• Required work
In the lines below, swap each "computer-use agent" for "desktop assistant" and leave everything else as it is.

——————————

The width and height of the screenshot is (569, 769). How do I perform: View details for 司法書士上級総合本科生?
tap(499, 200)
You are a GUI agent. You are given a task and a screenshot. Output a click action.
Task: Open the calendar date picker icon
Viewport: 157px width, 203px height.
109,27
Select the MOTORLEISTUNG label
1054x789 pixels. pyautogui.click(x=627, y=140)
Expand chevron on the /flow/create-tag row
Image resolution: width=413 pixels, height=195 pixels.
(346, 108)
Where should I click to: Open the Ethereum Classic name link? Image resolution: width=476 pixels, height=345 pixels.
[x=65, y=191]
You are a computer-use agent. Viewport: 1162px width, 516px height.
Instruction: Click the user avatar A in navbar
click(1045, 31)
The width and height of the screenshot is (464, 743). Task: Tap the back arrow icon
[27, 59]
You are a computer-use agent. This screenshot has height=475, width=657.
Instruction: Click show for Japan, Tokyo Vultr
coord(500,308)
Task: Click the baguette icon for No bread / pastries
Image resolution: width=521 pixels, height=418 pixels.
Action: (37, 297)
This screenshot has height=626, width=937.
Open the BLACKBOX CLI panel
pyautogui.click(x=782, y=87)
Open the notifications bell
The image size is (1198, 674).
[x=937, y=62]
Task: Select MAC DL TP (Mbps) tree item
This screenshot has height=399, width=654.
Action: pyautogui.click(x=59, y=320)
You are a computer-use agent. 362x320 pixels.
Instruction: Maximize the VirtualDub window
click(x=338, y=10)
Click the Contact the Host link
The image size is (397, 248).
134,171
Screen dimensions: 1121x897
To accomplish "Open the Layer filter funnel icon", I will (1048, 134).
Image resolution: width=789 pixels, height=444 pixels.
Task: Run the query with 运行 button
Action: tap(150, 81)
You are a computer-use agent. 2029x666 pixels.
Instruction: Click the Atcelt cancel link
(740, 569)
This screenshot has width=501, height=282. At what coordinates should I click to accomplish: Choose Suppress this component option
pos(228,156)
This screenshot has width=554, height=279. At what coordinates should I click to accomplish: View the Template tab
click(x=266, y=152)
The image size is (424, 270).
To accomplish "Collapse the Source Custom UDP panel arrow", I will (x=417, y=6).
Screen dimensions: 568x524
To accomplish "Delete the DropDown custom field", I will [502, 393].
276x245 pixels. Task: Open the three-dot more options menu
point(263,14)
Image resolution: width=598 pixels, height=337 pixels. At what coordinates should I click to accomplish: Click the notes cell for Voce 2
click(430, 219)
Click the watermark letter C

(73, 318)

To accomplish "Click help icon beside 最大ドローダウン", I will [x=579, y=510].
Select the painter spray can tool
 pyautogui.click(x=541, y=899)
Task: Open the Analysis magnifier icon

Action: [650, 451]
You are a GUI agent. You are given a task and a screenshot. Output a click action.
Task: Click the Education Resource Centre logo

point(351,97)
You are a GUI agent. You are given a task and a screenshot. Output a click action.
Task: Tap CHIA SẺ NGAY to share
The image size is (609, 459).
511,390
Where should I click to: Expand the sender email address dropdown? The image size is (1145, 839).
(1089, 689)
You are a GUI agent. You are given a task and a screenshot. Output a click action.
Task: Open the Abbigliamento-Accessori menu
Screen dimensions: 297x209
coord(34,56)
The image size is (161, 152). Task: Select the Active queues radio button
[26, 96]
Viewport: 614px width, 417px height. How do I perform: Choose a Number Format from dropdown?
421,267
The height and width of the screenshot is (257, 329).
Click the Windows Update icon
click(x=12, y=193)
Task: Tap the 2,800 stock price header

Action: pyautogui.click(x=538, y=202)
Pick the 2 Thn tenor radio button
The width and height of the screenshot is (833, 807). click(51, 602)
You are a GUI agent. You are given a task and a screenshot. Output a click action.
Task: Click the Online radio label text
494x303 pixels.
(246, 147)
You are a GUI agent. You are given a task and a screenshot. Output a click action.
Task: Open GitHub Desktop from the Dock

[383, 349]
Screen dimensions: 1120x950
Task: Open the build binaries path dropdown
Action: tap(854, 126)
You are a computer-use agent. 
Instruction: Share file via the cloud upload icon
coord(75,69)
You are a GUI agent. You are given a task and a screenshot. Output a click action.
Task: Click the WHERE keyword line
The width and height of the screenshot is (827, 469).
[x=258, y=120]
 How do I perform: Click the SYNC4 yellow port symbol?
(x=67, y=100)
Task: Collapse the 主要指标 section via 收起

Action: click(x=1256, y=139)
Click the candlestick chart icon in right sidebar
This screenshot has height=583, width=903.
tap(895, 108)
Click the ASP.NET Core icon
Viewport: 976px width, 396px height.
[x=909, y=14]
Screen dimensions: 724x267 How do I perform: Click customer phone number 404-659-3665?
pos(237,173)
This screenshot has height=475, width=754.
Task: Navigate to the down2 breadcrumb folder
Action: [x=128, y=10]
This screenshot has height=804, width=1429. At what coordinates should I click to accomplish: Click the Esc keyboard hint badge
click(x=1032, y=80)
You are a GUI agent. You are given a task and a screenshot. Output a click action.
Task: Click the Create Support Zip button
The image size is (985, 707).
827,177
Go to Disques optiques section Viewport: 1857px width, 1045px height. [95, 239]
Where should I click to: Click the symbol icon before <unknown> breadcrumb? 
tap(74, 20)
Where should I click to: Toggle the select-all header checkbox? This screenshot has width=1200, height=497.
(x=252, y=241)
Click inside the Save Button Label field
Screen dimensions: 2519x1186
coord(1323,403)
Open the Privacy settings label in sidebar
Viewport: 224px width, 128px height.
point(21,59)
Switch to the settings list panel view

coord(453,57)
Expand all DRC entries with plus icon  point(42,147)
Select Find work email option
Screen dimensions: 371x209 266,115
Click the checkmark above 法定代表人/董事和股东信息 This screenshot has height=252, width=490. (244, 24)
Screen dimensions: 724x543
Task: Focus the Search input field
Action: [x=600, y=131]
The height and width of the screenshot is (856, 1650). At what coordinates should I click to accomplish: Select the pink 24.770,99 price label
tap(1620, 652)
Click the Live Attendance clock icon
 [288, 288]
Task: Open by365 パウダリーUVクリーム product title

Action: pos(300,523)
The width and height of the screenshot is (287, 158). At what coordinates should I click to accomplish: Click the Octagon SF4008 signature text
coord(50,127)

——————————

• Result of the task
The width and height of the screenshot is (569, 769). How do I perform: View details for 司法書士上級総合本科生?
tap(499, 200)
You are a GUI agent. You are given a task and a screenshot. Output a click action.
Task: Open the calendar date picker icon
Viewport: 157px width, 203px height.
109,27
Select the MOTORLEISTUNG label
1054x789 pixels. pyautogui.click(x=627, y=140)
Expand chevron on the /flow/create-tag row
Image resolution: width=413 pixels, height=195 pixels.
(346, 108)
Where should I click to: Open the Ethereum Classic name link? Image resolution: width=476 pixels, height=345 pixels.
[x=65, y=191]
You are a desktop assistant. Viewport: 1162px width, 516px height.
Instruction: Click the user avatar A in navbar
click(1045, 31)
The width and height of the screenshot is (464, 743). Task: Tap the back arrow icon
[27, 59]
You are a desktop assistant. This screenshot has height=475, width=657.
Instruction: Click show for Japan, Tokyo Vultr
coord(500,308)
Task: Click the baguette icon for No bread / pastries
Image resolution: width=521 pixels, height=418 pixels.
Action: (37, 297)
This screenshot has height=626, width=937.
Open the BLACKBOX CLI panel
pyautogui.click(x=782, y=87)
Open the notifications bell
The image size is (1198, 674).
[x=937, y=62]
Task: Select MAC DL TP (Mbps) tree item
This screenshot has height=399, width=654.
Action: pyautogui.click(x=59, y=320)
You are a desktop assistant. 362x320 pixels.
Instruction: Maximize the VirtualDub window
click(x=338, y=10)
Click the Contact the Host link
The image size is (397, 248).
134,171
Screen dimensions: 1121x897
To accomplish "Open the Layer filter funnel icon", I will (1048, 134).
Image resolution: width=789 pixels, height=444 pixels.
Task: Run the query with 运行 button
Action: tap(150, 81)
You are a desktop assistant. 2029x666 pixels.
Instruction: Click the Atcelt cancel link
(740, 569)
This screenshot has width=501, height=282. At what coordinates should I click to accomplish: Choose Suppress this component option
pos(228,156)
This screenshot has width=554, height=279. At what coordinates should I click to accomplish: View the Template tab
click(x=266, y=152)
The image size is (424, 270).
To accomplish "Collapse the Source Custom UDP panel arrow", I will (x=417, y=6).
Screen dimensions: 568x524
To accomplish "Delete the DropDown custom field", I will [502, 393].
276x245 pixels. Task: Open the three-dot more options menu
point(263,14)
Image resolution: width=598 pixels, height=337 pixels. At what coordinates should I click to accomplish: Click the notes cell for Voce 2
click(430, 219)
Click the watermark letter C

(73, 318)

To accomplish "Click help icon beside 最大ドローダウン", I will [x=579, y=510].
Select the painter spray can tool
 pyautogui.click(x=541, y=899)
Task: Open the Analysis magnifier icon

Action: [650, 451]
You are a GUI agent. You are given a task and a screenshot. Output a click action.
Task: Click the Education Resource Centre logo

point(351,97)
You are a GUI agent. You are given a task and a screenshot. Output a click action.
Task: Tap CHIA SẺ NGAY to share
The image size is (609, 459).
511,390
Where should I click to: Expand the sender email address dropdown? The image size is (1145, 839).
(1089, 689)
You are a GUI agent. You are given a task and a screenshot. Output a click action.
Task: Open the Abbigliamento-Accessori menu
Screen dimensions: 297x209
coord(34,56)
The image size is (161, 152). Task: Select the Active queues radio button
[26, 96]
Viewport: 614px width, 417px height. How do I perform: Choose a Number Format from dropdown?
421,267
The height and width of the screenshot is (257, 329).
Click the Windows Update icon
click(x=12, y=193)
Task: Tap the 2,800 stock price header

Action: pyautogui.click(x=538, y=202)
Pick the 2 Thn tenor radio button
The width and height of the screenshot is (833, 807). click(51, 602)
You are a GUI agent. You are given a task and a screenshot. Output a click action.
Task: Click the Online radio label text
494x303 pixels.
(246, 147)
You are a GUI agent. You are given a task and a screenshot. Output a click action.
Task: Open GitHub Desktop from the Dock

[383, 349]
Screen dimensions: 1120x950
Task: Open the build binaries path dropdown
Action: tap(854, 126)
You are a desktop assistant. 
Instruction: Share file via the cloud upload icon
coord(75,69)
You are a GUI agent. You are given a task and a screenshot. Output a click action.
Task: Click the WHERE keyword line
The width and height of the screenshot is (827, 469).
[x=258, y=120]
 How do I perform: Click the SYNC4 yellow port symbol?
(x=67, y=100)
Task: Collapse the 主要指标 section via 收起

Action: click(x=1256, y=139)
Click the candlestick chart icon in right sidebar
This screenshot has height=583, width=903.
tap(895, 108)
Click the ASP.NET Core icon
Viewport: 976px width, 396px height.
[x=909, y=14]
Screen dimensions: 724x267 How do I perform: Click customer phone number 404-659-3665?
pos(237,173)
This screenshot has height=475, width=754.
Task: Navigate to the down2 breadcrumb folder
Action: [x=128, y=10]
This screenshot has height=804, width=1429. At what coordinates should I click to accomplish: Click the Esc keyboard hint badge
click(x=1032, y=80)
You are a GUI agent. You are given a task and a screenshot. Output a click action.
Task: Click the Create Support Zip button
The image size is (985, 707).
827,177
Go to Disques optiques section Viewport: 1857px width, 1045px height. [95, 239]
Where should I click to: Click the symbol icon before <unknown> breadcrumb? 
tap(74, 20)
Where should I click to: Toggle the select-all header checkbox? This screenshot has width=1200, height=497.
(x=252, y=241)
Click inside the Save Button Label field
Screen dimensions: 2519x1186
coord(1323,403)
Open the Privacy settings label in sidebar
Viewport: 224px width, 128px height.
point(21,59)
Switch to the settings list panel view

coord(453,57)
Expand all DRC entries with plus icon  point(42,147)
Select Find work email option
Screen dimensions: 371x209 266,115
Click the checkmark above 法定代表人/董事和股东信息 This screenshot has height=252, width=490. (244, 24)
Screen dimensions: 724x543
Task: Focus the Search input field
Action: [x=600, y=131]
The height and width of the screenshot is (856, 1650). At what coordinates should I click to accomplish: Select the pink 24.770,99 price label
tap(1620, 652)
Click the Live Attendance clock icon
 [288, 288]
Task: Open by365 パウダリーUVクリーム product title

Action: pos(300,523)
The width and height of the screenshot is (287, 158). At what coordinates should I click to accomplish: Click the Octagon SF4008 signature text
coord(50,127)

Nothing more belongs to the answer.